L’impressione è che difficilmente si possa arrivare a tanto, perché il Governo, nella sperimentazione biennale dell’APE, conta e si può permettere di concedere l’abbuono solo a 10mila dei 40mila soggetti che potenzialmente potrebbero richiedere l’APE.

Precoci ed usuranti hanno bisogno di essere tutelati

Vanno benissimo gli interventi a favore di soggetti bisognosi di aiuto, ma per i sindacati è necessario anche salvaguardare gli interessi di altre categorie di lavoratori. Gli usuranti per esempio sono quelli che svolgono lavori particolarmente pesanti. È una anomalia del nostro sistema il fatto che non siano considerati da tutelare soggetti che lavorano in edilizia, per esempio. Oppure infermieri e maestre di asilo, ma l’elenco potrebbe continuare all’infinito.

Necessario il restyling di quella famosa lista di lavori considerati usuranti dell’INPS, anche alla luce dell’innalzamento continuo dei requisiti di accesso alla pensione che la Legge Fornero ha creato e che continuerà, rimanendo in vigore, a imporre ai lavoratori.

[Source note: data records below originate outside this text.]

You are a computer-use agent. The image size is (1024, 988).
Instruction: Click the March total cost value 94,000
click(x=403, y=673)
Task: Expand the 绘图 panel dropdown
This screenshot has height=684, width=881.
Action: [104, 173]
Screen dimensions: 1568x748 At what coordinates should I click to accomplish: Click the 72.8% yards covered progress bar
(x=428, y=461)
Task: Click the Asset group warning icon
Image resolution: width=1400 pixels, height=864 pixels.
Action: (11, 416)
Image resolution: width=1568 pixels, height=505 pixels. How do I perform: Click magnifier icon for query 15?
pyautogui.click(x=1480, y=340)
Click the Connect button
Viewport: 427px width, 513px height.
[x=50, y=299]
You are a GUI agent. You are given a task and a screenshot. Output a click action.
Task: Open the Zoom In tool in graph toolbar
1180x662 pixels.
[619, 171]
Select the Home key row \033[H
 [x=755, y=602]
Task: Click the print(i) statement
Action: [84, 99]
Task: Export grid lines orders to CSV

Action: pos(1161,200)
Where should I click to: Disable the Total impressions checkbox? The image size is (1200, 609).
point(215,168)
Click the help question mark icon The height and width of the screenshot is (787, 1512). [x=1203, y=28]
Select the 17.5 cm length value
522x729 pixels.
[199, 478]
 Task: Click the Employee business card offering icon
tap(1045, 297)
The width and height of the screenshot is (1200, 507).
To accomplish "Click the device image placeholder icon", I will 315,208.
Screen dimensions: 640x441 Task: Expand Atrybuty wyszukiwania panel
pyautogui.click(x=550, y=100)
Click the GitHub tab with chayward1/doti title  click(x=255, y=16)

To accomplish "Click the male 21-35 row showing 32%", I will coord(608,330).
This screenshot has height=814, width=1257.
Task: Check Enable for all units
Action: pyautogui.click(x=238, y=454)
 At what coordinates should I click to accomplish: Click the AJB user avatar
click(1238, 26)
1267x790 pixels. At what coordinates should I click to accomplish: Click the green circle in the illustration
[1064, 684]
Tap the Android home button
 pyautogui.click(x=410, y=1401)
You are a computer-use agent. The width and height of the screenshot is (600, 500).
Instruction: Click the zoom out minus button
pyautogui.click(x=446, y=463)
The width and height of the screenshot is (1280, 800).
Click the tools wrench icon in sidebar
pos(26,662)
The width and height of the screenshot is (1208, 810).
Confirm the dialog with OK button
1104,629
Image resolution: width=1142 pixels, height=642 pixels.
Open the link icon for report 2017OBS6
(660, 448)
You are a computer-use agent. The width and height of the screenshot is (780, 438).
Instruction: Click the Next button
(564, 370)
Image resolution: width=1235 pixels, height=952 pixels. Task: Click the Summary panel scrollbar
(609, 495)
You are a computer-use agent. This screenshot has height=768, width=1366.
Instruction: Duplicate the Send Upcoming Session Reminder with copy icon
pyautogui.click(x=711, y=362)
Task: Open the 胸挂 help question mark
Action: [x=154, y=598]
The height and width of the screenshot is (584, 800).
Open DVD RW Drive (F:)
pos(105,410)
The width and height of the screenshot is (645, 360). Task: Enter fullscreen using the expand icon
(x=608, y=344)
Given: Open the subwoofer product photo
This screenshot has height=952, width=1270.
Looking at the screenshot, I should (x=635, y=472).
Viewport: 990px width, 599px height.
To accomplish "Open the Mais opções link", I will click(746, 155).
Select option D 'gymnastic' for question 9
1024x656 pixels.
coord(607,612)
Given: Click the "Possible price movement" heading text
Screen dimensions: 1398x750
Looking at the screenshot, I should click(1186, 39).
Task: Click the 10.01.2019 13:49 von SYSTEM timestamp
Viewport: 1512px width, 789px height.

I precoci, poi, meritano un discorso a parte, essendo le loro prerogative cadute quasi nel dimenticatoio. Non si parla più di quota 41 e nell’incontro di ieri, solo un piccolo accenno sul bonus contributivo per versamenti sotto i 18 anni. Su questo argomento i sindacati sembrano piuttosto rigidi, pretendendo correttivi che devono risolvere il problema. Non si può pretendere che un lavoratore che nel 2017 raggiungerà 41 anni di contributi, resti al lavoro solo perché non ha ancora compiuto 66 anni e 7 mesi di età.

Entro il 21 settembre, data dell’incontro politico e decisivo sulle pensioni, bisognerà trovare la soluzione e precoci, esodati ed usuranti, anche per esponenti della maggioranza di governo, come Damiano, sono fattori importanti e decisivi per la valutazione complessiva dell’operazione previdenziale. Come dire, l’APE va bene, la si può anche correggere un po’, ma poi bisogna metterci tanto alto. L’impressione è che la partita resti ancora aperta e dal pronostico difficile.